[BRIEF]
Reproduce character for character the data lines beginning with the one containing "Click the folder icon next to Tpm" and ending with the one containing "pyautogui.click(x=719, y=304)", both included.

— begin —

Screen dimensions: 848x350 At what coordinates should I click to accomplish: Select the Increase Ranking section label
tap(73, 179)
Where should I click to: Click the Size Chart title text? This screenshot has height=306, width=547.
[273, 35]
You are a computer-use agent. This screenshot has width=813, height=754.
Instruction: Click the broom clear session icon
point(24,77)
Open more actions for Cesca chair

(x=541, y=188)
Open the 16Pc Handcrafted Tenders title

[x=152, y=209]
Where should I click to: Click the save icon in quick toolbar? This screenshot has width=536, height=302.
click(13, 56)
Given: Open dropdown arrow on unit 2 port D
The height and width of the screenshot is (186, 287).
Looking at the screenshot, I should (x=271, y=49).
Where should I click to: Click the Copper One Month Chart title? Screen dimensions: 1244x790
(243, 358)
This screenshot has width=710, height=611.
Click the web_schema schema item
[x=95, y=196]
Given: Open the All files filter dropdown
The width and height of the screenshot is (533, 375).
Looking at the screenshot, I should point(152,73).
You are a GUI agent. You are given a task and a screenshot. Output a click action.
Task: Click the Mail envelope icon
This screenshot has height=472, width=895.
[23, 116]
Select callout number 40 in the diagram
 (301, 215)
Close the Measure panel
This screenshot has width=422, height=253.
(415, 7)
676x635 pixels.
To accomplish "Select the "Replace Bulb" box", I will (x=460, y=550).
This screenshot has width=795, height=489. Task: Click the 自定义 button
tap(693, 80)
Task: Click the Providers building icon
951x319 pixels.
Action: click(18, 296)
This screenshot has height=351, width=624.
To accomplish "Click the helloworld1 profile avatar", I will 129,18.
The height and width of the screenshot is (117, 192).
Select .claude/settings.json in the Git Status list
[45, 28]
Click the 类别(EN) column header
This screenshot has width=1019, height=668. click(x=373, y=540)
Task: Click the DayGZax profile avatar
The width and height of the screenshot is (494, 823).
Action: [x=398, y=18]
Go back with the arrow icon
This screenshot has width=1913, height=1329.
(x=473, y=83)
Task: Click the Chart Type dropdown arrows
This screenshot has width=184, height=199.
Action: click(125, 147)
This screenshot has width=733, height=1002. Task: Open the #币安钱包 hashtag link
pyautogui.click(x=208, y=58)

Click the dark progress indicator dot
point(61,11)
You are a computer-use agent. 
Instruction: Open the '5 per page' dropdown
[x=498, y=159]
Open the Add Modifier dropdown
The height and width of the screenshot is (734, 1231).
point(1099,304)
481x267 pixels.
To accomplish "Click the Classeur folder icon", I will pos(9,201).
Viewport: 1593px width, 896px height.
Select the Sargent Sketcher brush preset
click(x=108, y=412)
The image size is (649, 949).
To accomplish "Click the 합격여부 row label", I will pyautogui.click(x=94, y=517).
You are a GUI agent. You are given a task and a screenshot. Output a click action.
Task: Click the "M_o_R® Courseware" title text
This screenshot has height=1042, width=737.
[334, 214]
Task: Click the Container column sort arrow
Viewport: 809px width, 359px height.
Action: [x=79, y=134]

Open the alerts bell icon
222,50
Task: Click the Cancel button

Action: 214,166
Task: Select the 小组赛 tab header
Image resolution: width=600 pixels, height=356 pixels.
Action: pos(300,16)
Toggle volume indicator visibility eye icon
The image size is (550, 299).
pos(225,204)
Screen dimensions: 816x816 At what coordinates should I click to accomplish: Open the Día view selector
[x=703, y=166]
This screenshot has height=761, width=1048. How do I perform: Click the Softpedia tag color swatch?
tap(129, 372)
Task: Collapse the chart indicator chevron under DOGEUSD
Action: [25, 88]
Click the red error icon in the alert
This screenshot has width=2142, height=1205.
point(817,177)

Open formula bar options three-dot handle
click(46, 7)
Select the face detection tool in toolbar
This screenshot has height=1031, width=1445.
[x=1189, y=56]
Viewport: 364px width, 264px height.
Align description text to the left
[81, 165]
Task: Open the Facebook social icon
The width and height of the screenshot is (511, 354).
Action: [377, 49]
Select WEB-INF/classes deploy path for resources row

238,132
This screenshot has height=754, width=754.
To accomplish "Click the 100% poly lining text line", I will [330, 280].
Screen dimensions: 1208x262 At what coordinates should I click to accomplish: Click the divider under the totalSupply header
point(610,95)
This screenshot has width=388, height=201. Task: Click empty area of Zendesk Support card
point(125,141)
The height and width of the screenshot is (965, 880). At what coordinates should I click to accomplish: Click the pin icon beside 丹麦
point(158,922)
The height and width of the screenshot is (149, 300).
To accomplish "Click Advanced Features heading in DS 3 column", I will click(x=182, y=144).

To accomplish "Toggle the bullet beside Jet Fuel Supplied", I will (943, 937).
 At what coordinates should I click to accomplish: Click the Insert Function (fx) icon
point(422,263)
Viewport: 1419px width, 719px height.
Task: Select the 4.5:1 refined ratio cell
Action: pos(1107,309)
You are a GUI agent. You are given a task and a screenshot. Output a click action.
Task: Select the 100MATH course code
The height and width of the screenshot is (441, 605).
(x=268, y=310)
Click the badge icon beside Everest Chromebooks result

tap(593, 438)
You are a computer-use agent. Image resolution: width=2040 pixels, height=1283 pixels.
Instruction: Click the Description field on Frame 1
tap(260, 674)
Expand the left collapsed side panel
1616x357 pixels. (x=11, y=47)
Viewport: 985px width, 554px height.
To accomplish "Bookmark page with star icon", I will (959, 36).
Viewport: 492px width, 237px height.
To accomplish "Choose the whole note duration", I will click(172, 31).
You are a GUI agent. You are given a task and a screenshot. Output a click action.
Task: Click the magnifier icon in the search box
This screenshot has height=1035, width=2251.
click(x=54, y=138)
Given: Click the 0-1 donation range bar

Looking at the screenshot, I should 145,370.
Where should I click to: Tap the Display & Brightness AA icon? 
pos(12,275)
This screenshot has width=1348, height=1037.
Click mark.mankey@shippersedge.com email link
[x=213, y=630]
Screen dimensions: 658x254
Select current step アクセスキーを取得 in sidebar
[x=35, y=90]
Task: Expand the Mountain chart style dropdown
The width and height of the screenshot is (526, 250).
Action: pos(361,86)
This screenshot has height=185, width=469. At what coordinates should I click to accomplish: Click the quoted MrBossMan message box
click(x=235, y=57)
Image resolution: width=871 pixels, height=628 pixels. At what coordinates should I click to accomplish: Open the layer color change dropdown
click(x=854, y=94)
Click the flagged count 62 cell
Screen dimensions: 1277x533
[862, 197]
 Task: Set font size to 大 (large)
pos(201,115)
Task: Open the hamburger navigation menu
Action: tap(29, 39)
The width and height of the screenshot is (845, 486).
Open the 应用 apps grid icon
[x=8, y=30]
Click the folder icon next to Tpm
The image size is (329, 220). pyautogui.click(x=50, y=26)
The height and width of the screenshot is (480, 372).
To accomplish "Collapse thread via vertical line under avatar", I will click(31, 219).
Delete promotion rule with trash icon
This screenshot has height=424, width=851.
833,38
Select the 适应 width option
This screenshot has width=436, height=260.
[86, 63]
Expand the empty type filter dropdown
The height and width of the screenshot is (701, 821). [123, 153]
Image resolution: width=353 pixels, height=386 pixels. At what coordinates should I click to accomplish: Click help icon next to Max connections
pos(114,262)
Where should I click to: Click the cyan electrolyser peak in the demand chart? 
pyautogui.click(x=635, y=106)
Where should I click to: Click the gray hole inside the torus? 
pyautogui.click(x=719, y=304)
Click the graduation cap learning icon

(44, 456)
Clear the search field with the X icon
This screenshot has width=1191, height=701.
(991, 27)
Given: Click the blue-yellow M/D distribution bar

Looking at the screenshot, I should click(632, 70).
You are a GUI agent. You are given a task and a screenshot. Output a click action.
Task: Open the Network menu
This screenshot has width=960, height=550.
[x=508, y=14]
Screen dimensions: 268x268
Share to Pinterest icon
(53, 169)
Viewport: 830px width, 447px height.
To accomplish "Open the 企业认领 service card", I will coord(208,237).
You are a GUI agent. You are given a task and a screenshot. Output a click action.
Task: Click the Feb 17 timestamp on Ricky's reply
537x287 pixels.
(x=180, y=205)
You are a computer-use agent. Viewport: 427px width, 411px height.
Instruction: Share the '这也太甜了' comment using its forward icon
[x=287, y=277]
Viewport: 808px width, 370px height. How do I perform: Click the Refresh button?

— end —

[REPLY TO THE EXERCISE]
Click the folder icon next to Tpm
The image size is (329, 220). pyautogui.click(x=50, y=26)
The height and width of the screenshot is (480, 372).
To accomplish "Collapse thread via vertical line under avatar", I will click(31, 219).
Delete promotion rule with trash icon
This screenshot has height=424, width=851.
833,38
Select the 适应 width option
This screenshot has width=436, height=260.
[86, 63]
Expand the empty type filter dropdown
The height and width of the screenshot is (701, 821). [123, 153]
Image resolution: width=353 pixels, height=386 pixels. At what coordinates should I click to accomplish: Click help icon next to Max connections
pos(114,262)
Where should I click to: Click the cyan electrolyser peak in the demand chart? 
pyautogui.click(x=635, y=106)
Where should I click to: Click the gray hole inside the torus? 
pyautogui.click(x=719, y=304)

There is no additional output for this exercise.